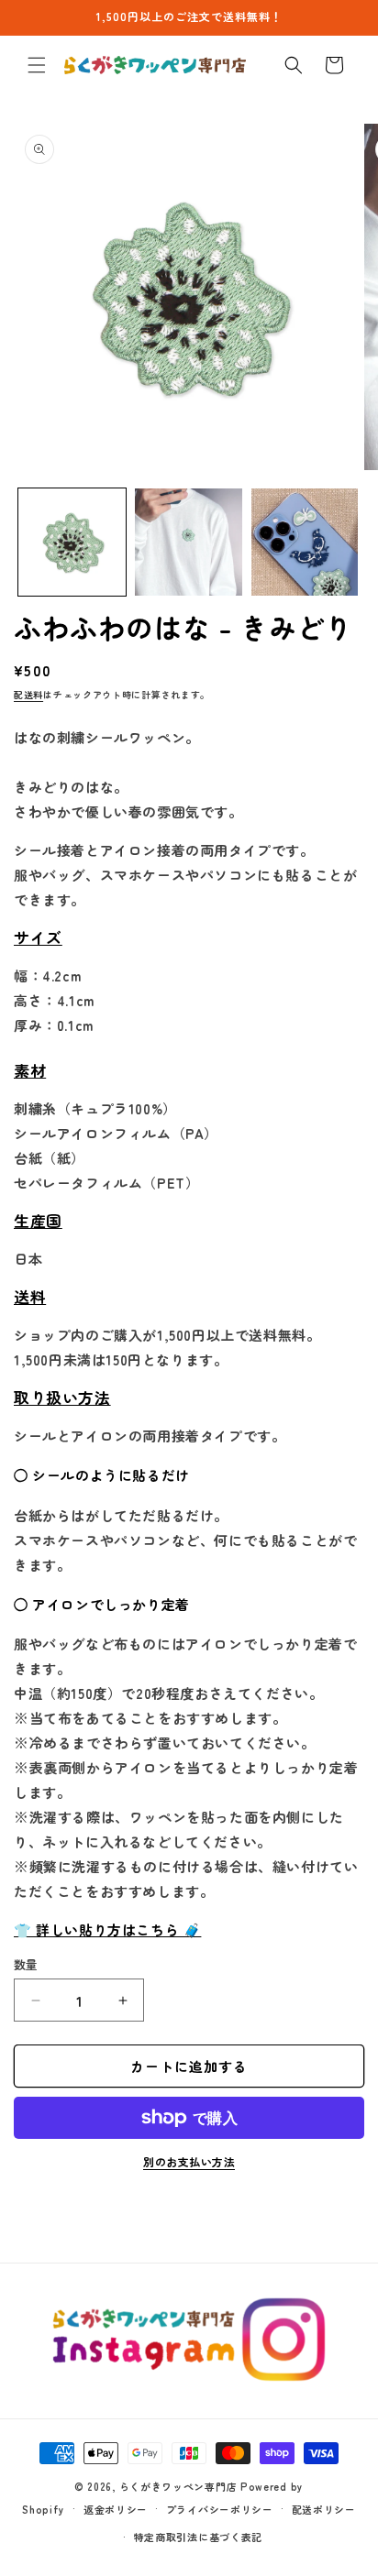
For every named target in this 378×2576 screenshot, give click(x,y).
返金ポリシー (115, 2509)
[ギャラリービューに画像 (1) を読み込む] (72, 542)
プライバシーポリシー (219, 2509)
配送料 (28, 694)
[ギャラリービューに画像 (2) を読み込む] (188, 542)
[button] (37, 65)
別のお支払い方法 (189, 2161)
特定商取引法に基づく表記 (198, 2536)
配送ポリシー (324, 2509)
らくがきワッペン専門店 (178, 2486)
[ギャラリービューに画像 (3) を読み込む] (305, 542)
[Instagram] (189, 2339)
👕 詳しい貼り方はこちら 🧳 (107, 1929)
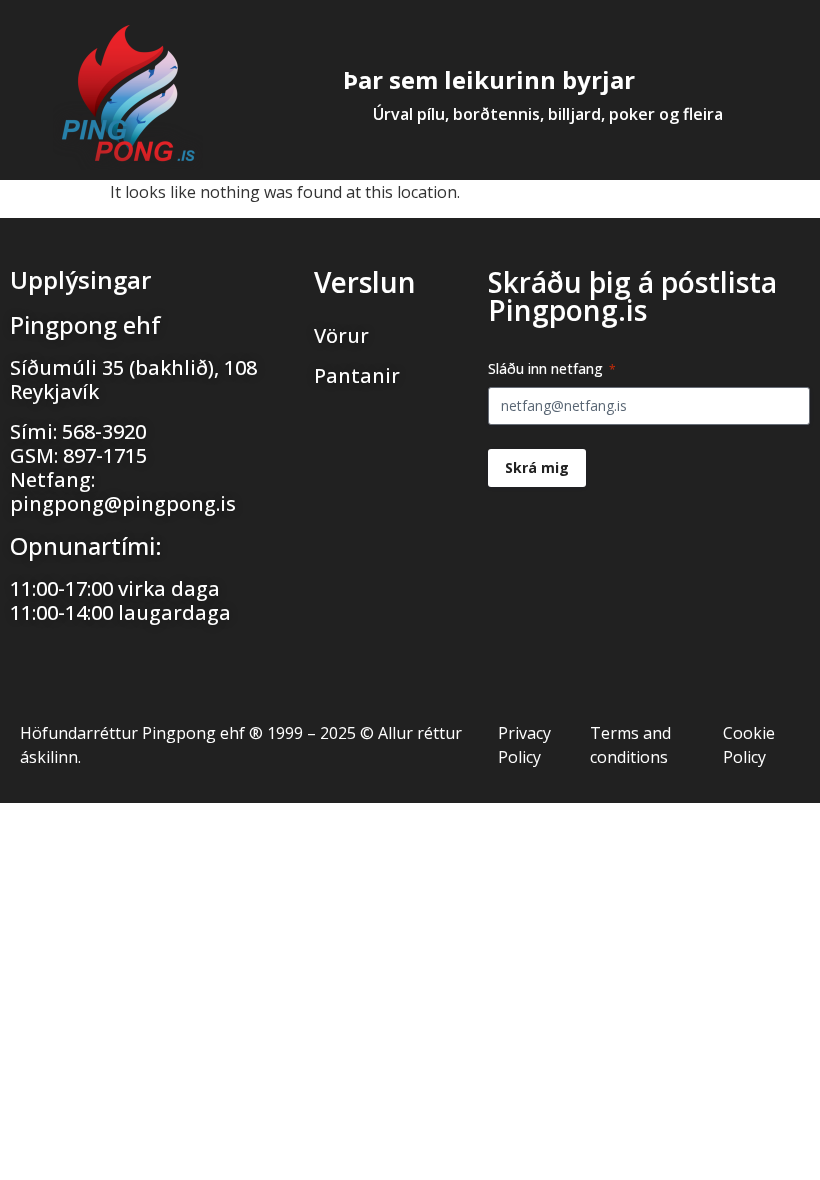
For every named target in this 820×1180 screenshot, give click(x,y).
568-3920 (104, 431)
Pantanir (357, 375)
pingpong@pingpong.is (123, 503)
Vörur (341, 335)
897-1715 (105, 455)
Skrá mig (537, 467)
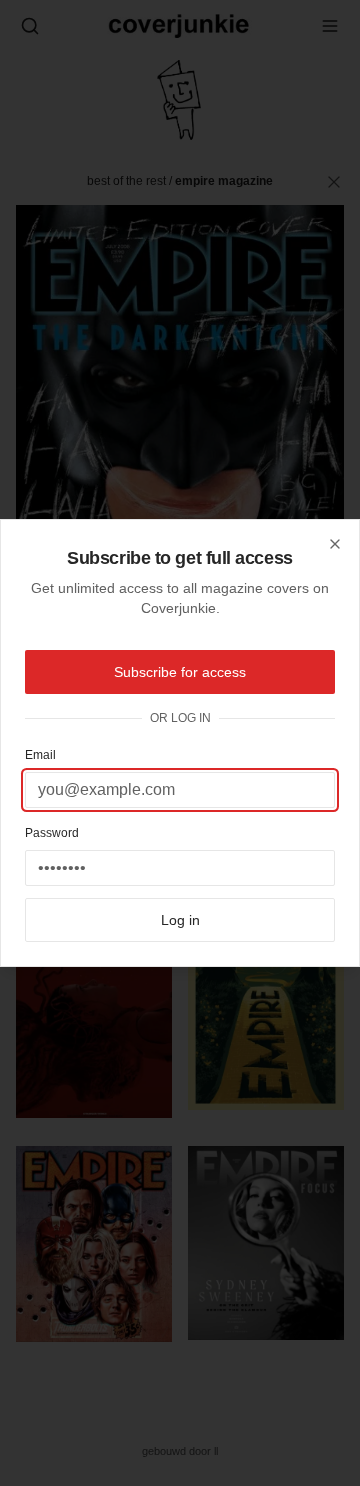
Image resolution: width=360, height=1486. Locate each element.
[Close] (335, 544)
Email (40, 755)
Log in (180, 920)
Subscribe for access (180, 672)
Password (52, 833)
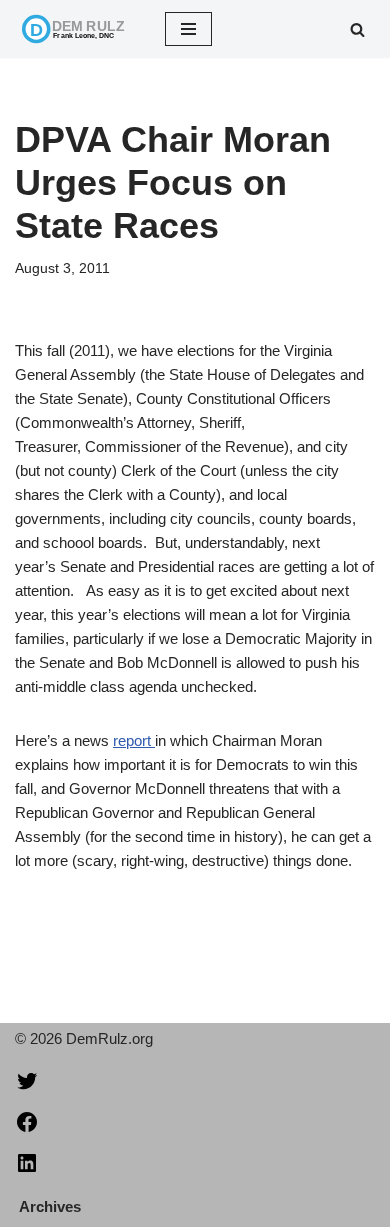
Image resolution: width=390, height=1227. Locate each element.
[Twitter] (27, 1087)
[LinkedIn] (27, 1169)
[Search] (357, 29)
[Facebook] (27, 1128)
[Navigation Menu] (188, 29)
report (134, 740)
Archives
_ _ _ _ _ _ _
PROBLEM -> Set down the material above word for word and skip its pictures.

WRITTEN ANSWER ->
For every named target in this 378×2576 screenshot, give click(x,y).
返金ポリシー (115, 2509)
[ギャラリービューに画像 (1) を読み込む] (72, 542)
プライバシーポリシー (219, 2509)
配送料 (28, 694)
[ギャラリービューに画像 (2) を読み込む] (188, 542)
[button] (37, 65)
別のお支払い方法 (189, 2161)
特定商取引法に基づく表記 (198, 2536)
配送ポリシー (324, 2509)
らくがきワッペン専門店 (178, 2486)
[ギャラリービューに画像 (3) を読み込む] (305, 542)
[Instagram] (189, 2339)
👕 詳しい貼り方はこちら 🧳 (107, 1929)
For every named target in this 820×1180 screenshot, give click(x,y).
568-3920 (104, 431)
Pantanir (357, 375)
pingpong@pingpong.is (123, 503)
Vörur (341, 335)
897-1715 (105, 455)
Skrá mig (537, 467)
Image resolution: width=360, height=1486. Locate each element.
[Close] (335, 544)
Email (40, 755)
Log in (180, 920)
Subscribe for access (180, 672)
Password (52, 833)
Image resolution: width=390, height=1227. Locate each element.
[Twitter] (27, 1087)
[LinkedIn] (27, 1169)
[Search] (357, 29)
[Facebook] (27, 1128)
[Navigation Menu] (188, 29)
report (134, 740)
Archives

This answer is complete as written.